『漢書』景帝紀を読んでみよう:その12

その11(http://d.hatena.ne.jp/T_S/20171118/1510931379)の続き。




三年春正月、詔曰「農、天下之本也。黄金珠玉、飢不可食、寒不可衣、以為幣用、不識其終始。間歳或不登、意為末者衆、農民寡也。其令郡國務勸農桑、益種樹、可得衣食物。吏發民若取庸采黄金珠玉者、坐臧為盜。二千石聽者。與同罪。」
皇太子冠、賜民為父後者爵一級。
甲子、帝崩于未央宮。遺詔賜諸侯王列侯馬二駟、吏二千石黄金二斤、吏民戸百錢。出宮人歸其家、復終身。
二月癸酉、葬陽陵。
贊曰、孔子稱「斯民、三代之所以直道而行也」、信哉!周秦之敝、罔密文峻、而姦軌不勝。漢興、掃除煩苛、與民休息。至于孝文、加之以恭儉、孝景遵業、五六十載之間、至於移風易俗、黎民醇厚。周云成康、漢言文景、美矣!
(『漢書』巻五、景帝紀

景帝後3年。



景帝、死去。




漢書』の「賛」では景帝が思ったより良い感じで語られている。親族を殴り殺す若気の至りはあっても、皇帝としては少なくとも失格ではなかったというところか。



後三年十月、日月皆赤五日。
十二月晦、䨓。日如紫。五星逆行守太微。月貫天廷中。
正月甲寅、皇太子冠。
甲子、孝景皇帝崩。
遺詔賜諸侯王以下至民為父後爵一級、天下戸百錢。出宮人歸其家、復無所與。太子即位、是為孝武皇帝
三月、封皇太后弟(田)蚡為武安侯、弟勝為周陽侯。置陽陵。
太史公曰、漢興、孝文施大徳、天下懷安、至孝景、不復憂異姓、而晁錯刻削諸侯、遂使七國倶起、合從而西郷、以諸侯太盛、而錯為之不以漸也。及主父偃言之、而諸侯以弱、卒以安。
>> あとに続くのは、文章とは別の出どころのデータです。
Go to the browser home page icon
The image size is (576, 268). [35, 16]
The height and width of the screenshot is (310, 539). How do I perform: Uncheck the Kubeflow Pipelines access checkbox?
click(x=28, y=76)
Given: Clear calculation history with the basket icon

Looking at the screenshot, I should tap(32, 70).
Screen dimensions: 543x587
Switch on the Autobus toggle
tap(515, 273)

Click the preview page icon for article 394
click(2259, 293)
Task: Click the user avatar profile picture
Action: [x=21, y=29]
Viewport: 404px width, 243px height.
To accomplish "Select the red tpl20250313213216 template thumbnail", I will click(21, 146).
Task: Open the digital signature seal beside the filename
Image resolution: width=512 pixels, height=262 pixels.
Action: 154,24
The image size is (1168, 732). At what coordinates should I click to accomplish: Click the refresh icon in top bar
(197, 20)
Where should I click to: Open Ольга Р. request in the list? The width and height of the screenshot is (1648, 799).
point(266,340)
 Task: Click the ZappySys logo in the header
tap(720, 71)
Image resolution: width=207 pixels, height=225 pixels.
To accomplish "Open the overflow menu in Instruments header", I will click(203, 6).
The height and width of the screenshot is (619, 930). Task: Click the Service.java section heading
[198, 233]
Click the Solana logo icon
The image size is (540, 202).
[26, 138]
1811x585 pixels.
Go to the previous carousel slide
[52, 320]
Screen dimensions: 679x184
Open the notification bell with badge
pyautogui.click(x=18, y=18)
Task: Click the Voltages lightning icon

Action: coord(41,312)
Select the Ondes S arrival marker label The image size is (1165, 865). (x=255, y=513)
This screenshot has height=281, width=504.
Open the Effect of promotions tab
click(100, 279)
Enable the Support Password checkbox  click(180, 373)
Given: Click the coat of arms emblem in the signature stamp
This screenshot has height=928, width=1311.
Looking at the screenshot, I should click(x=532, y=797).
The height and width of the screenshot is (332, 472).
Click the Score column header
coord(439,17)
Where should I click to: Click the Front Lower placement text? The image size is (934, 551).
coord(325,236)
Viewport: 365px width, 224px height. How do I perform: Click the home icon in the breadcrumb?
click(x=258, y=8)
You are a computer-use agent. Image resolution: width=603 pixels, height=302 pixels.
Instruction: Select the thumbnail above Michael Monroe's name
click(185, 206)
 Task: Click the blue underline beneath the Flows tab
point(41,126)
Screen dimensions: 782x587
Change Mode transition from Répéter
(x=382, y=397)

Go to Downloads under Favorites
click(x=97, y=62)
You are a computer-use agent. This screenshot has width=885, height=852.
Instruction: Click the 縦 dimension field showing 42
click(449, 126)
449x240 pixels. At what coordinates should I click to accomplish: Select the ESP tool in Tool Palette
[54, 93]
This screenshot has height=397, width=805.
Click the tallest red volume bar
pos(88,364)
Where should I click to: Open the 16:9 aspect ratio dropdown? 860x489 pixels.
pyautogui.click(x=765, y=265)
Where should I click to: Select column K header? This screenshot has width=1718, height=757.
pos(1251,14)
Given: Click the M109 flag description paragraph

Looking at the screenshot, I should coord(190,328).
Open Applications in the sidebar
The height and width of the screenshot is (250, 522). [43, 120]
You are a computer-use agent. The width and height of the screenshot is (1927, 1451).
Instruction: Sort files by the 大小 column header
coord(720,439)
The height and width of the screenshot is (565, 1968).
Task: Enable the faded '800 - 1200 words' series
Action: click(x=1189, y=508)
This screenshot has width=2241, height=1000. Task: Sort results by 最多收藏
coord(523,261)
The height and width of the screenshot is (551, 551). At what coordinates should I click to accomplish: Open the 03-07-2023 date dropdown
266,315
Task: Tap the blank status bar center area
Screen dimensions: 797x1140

安危之機、豈不以謀哉?
(『史記』巻十一、孝景本紀)

史記』では総括として「呉楚七国の乱は諸侯の勢力が大きすぎるのに晁錯による諸侯抑制が急すぎたために起こったのだ」といったような事を言っているようで、景帝の取った政策に批判的にも見える。





景帝はここまで。


なんとなく最初を除くと比較的平穏な治世だったようにも思えるが、皇太子をチェンジしていたり、ところどころで大胆なところもある、つかみどころのない皇帝のような印象である。